Muebles
Embalaje, transporte especializado y clasificación arancelaria orientativa para exportar muebles españoles.
Actualizado el 16 de enero de 2026
El mueble español y su apuesta por el diseño
El sector del mueble español ha evolucionado en las últimas décadas hacia un posicionamiento de mayor valor añadido, apoyado en el diseño, la innovación en materiales y la capacidad de personalización, factores que le permiten competir frente a productores de menor coste. Existen clústeres relevantes en distintas comunidades autónomas, con especialización en mobiliario de hogar, de oficina, de contract (hostelería y proyectos) o de exterior.
Requisitos habituales y documentación
Además de la documentación comercial estándar, exportar muebles suele requerir:
- Embalaje y paletización reforzados, adaptados a la fragilidad y el volumen del producto para el transporte de larga distancia.
- Certificados fitosanitarios del embalaje de madera (tratamiento NIMF-15), exigidos en la mayoría de los destinos fuera de la Unión Europea.
- Fichas técnicas de materiales (madera, tapicería, acabados) que algunos mercados o proyectos exigen de forma específica.
- Documentación de origen, relevante cuando existen acuerdos comerciales preferenciales con el país de destino.

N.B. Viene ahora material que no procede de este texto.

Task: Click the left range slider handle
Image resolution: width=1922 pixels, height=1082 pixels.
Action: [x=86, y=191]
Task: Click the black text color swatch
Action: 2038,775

Clasificación arancelaria orientativa
Los muebles se clasifican en el capítulo 94 del sistema armonizado, que agrupa el mobiliario según su material predominante (madera, metal, plástico) y su uso (hogar, oficina, exterior, entre otros). El código exacto depende de estas características, por lo que conviene verificar la partida concreta con un agente de aduanas antes de declarar la exportación.
Países con más demanda
Francia y Alemania son mercados de referencia dentro de la Unión Europea para el mueble español de diseño, gracias a canales de distribución consolidados y a la proximidad logística. Estados Unidos representa una oportunidad relevante para el segmento de gama media-alta, mientras que Portugal, por cercanía y por su propio tejido de distribución especializado, actúa a menudo como mercado natural de expansión inicial.
Errores frecuentes
Los errores más frecuentes al exportar muebles incluyen: subestimar el coste logístico derivado del volumen del producto al calcular el precio final, no tratar o certificar adecuadamente el embalaje de madera exigido en muchos destinos, y no planificar con suficiente antelación el modo de transporte más adecuado según el volumen del pedido y el plazo de entrega comprometido.
Preguntas frecuentes
¿Por qué es tan relevante el embalaje al exportar muebles?
El mueble es un producto voluminoso y en muchos casos frágil o sensible a golpes durante el transporte de larga distancia. Un embalaje inadecuado puede generar roturas, devoluciones y reclamaciones, además de encarecer notablemente el coste logístico por metro cúbico transportado.
¿Qué modo de transporte se utiliza habitualmente para exportar muebles?
El transporte marítimo en contenedor es habitual para grandes volúmenes y distancias largas, mientras que el transporte terrestre con carga fraccionada o completa es más común dentro de Europa. La elección depende del volumen del pedido, el plazo de entrega y el destino.
¿El mueble desmontado (RTA) tiene alguna ventaja logística?
Sí, el mueble listo para montar (ready to assemble) reduce el volumen de transporte al optimizar el embalaje en formato plano, lo que puede abaratar significativamente el coste logístico frente al mueble ya montado.